La démence est l’une des causes principales de handicap et de dépendance parmi les personnes âgées dans le monde. Elle est particulièrement éprouvante, non seulement pour les malades, mais aussi pour les personnes qui prodiguent les soins et pour les familles. La démence est une réalité méconnue et suscite l’incompréhension, ce qui engendre une stigmatisation et des obstacles au diagnostic et aux soins. La maladie a des conséquences qui peuvent être physiques, psychologiques, sociales ou économiques pour les personnes chargées des soins, les familles et les sociétés. ».

Le traitement de ces maladies a par ailleurs un coût important : 750 milliards d’euros qui pourraient devenir 1830 milliards selon Alzheimer’s Disease International (ADI) comme le rapporte le journal Euractiv.

10,5 millions de plus de 60 ans en Europe (sur 176,6 millions) étaient atteints de démence en 2015 et, selon les estimations, ce nombre devrait atteindre 18,7 millions d’ici 2050.

« La maladie d’Alzheimer est la cause de démence la plus courante, entre 50 et 70% des cas, selon les statistiques européennes, suivie par la démence par infarctus multiples (environ 30%). La démence est aussi occasionnellement causée par la maladie de Pick, la maladie de Binswanger ou la démence à corps de Lewy, entre autres.» explique Euractiv.

Aujourd’hui, des stratégies pour pallier ces maladies neurodégénératives ont été mises en place en Autriche, en Belgique, à Chypre, en République tchèque, en Grèce, en Irlande, en Italie, au Luxembourg, à Malte, aux Pays-Bas, en Norvège, en Slovénie, en Espagne, en Suisse et au Royaume-Uni.

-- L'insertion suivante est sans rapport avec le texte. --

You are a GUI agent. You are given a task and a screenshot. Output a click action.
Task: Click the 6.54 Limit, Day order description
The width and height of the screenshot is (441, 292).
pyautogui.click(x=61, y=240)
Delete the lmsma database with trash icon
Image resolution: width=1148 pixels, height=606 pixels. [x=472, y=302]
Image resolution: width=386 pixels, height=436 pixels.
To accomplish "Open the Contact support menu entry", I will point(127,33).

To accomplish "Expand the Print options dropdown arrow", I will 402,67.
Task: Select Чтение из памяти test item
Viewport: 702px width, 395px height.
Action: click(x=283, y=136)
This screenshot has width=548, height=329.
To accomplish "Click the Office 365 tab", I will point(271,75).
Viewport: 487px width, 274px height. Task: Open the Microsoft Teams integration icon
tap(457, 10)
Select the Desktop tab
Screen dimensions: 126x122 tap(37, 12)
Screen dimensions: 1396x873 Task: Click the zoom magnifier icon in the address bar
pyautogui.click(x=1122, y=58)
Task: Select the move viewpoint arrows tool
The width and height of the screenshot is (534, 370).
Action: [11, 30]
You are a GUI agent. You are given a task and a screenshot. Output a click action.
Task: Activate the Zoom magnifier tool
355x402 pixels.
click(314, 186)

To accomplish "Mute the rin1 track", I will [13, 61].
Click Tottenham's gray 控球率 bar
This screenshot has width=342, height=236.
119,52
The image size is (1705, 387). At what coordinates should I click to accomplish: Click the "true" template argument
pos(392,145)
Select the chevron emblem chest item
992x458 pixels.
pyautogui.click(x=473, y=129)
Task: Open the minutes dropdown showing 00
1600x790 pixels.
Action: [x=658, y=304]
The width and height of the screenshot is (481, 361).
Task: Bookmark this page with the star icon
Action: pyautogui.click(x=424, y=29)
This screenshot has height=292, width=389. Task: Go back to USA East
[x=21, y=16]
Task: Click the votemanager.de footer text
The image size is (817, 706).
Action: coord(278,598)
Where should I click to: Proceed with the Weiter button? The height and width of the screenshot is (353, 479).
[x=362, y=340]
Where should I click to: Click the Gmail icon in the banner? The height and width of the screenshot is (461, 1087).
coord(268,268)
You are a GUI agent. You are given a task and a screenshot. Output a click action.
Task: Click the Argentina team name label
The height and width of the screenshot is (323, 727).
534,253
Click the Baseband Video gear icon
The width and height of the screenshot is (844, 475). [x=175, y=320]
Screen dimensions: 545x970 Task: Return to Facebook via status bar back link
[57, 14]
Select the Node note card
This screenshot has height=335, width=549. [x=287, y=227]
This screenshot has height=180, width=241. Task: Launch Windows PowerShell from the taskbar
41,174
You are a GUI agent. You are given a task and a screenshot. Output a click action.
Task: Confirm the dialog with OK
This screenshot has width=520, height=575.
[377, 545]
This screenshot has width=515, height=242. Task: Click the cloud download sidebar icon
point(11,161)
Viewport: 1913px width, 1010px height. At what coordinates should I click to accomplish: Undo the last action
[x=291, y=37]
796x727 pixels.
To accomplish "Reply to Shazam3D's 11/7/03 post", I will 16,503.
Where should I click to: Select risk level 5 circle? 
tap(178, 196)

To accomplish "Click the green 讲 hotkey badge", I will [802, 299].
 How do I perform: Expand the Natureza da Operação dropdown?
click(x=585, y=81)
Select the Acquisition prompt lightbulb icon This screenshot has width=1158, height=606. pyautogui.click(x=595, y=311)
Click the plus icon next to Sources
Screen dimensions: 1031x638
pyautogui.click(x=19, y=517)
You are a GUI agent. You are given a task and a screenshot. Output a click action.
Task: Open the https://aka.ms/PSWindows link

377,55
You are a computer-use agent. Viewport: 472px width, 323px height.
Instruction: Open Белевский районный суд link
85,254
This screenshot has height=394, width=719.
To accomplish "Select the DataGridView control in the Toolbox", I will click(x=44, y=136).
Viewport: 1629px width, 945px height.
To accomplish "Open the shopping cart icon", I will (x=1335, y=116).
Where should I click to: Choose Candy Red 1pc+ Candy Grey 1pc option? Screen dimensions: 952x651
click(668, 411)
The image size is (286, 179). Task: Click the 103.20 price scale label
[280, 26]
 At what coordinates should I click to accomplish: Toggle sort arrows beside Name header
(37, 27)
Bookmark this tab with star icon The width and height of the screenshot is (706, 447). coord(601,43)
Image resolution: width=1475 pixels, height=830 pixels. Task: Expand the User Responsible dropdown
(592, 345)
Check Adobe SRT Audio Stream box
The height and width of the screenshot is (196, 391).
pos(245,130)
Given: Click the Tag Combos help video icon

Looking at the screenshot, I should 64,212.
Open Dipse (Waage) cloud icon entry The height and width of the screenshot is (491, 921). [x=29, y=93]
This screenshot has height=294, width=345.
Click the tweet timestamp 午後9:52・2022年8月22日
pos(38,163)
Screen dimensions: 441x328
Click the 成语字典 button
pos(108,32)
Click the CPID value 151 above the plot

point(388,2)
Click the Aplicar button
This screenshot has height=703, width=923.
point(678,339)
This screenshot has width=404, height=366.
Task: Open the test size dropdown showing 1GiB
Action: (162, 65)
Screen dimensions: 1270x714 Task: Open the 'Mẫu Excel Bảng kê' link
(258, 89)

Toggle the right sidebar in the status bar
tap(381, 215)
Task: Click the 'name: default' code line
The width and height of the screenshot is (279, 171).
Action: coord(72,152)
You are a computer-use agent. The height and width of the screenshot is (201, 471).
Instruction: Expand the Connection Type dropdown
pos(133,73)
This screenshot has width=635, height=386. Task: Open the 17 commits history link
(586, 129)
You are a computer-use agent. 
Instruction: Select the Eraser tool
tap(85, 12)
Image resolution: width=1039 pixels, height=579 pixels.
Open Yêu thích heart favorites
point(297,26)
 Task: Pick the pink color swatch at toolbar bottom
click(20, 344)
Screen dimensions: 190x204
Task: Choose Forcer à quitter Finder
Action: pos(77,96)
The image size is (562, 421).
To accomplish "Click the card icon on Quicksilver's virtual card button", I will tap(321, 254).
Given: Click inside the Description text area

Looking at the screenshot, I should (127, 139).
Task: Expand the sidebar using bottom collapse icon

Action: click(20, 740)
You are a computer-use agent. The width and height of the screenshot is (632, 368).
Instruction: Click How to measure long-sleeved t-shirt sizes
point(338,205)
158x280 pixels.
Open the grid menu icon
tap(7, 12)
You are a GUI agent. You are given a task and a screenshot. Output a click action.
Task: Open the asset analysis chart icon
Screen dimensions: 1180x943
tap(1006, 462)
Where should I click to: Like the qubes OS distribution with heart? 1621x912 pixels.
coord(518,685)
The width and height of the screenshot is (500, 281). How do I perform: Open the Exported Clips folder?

L’OMS rapporte par ailleurs qu’ « à l’heure actuelle, il n’existe pas de traitement qui permette de guérir de la démence ou d’en modifier l’évolution. De multiples nouveaux traitements sont actuellement testés à différents stades d’essais cliniques.

Cela dit, il est possible de faire beaucoup pour soutenir les personnes atteintes de démence et améliorer leur vie. Les principaux objectifs concernant la prise en charge de la démence sont:

  • le diagnostic précoce, afin de favoriser une prise en charge rapide et optimale;
  • l’optimisation de la santé physique, de la cognition, de l’activité et du bien-être;
  • le dépistage et le traitement des maladies physiques concomitantes;
  • la détection et le traitement des symptômes comportementaux et psychologiques difficiles;
  • la fourniture d’informations et de soutien à long terme aux personnes qui prodiguent les soins.»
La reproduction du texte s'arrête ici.